Lorenzo protestierte: »Willst du mich aus meiner eigenen Bibliothek werfen?«
»Denk zur Abwechslung einmal an dich selbst! Und schlaf ein paar Stunden! Danach wirst du dich fühlen wie der wiedergeborene Herakles«, versprach Giovanni, schob Lorenzo durch die Tür und schloss sie hinter ihm.
Seufzend über Lorenzos Ungeduld kam Giovanni zu mir herüber.

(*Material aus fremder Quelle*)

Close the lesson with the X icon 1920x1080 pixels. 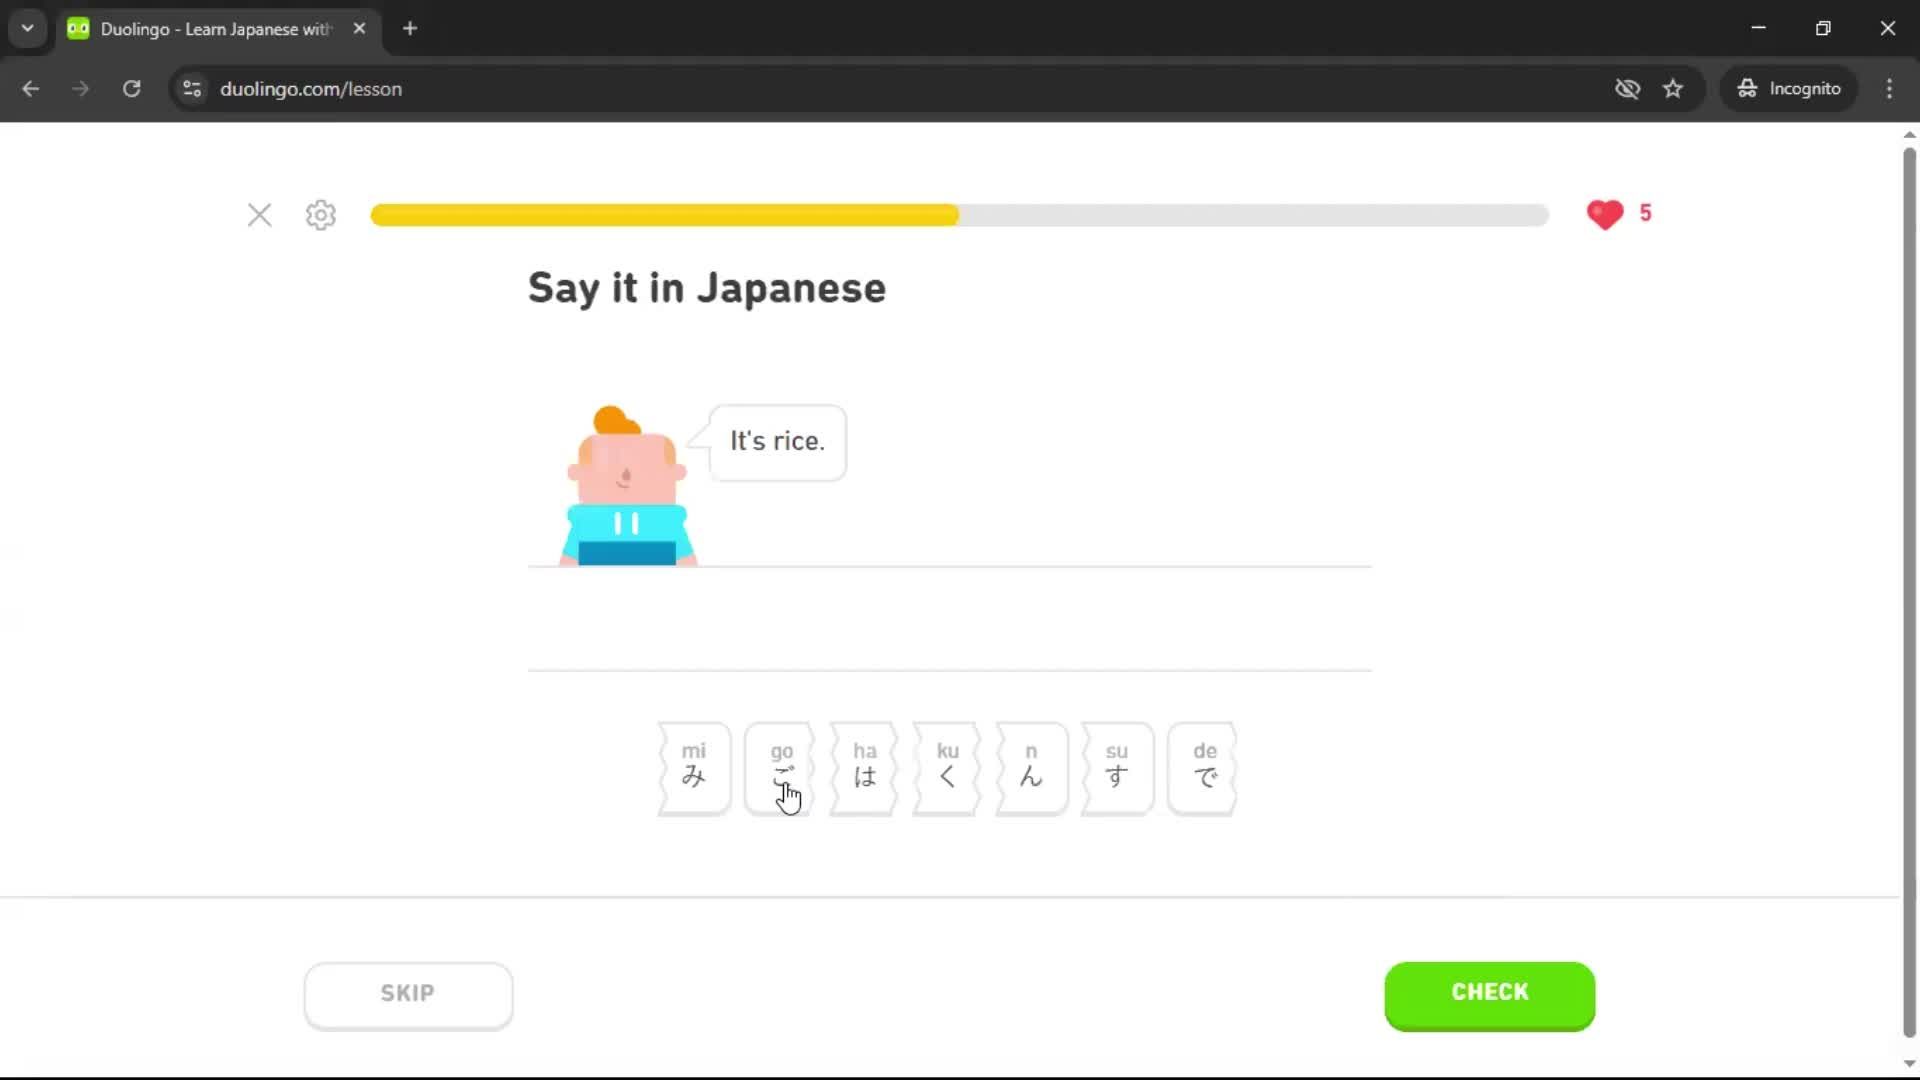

Ich zeigte ihm einen zerfaserten Fetzen Pergament, der nicht größer war als meine flache Hand. »Welche Sprache ist das?«
Giovanni trat ganz nah neben mich, sodass sich unsere Körper berührten, und warf einen Blick auf das Pergament. »Das ist Hebräisch.«
»Kannst du das lesen?«, fragte ich ungläubig.
Angelo trat zu uns. »Giovanni liest und spricht jede Sprache – Latein, Griechisch, Französisch, Arabisch, Hebräisch! Nur eine Sprache hat er nie gelernt: die der Poesie«, grinste er. »Das Einzige, was »San Giovanni« nicht an den Universitäten gelernt hat, ist, mit dem erworbenen Wissen nach Herzenslust anzugeben, um eine schöne Madonna zu beeindrucken.« Angelo sah mich mit einem geheimnisvollen Lächeln an. Spürte er, was zwischen Giovanni und mir vorging? Welche Funken des Gefühls wir aus dem anderen schlugen?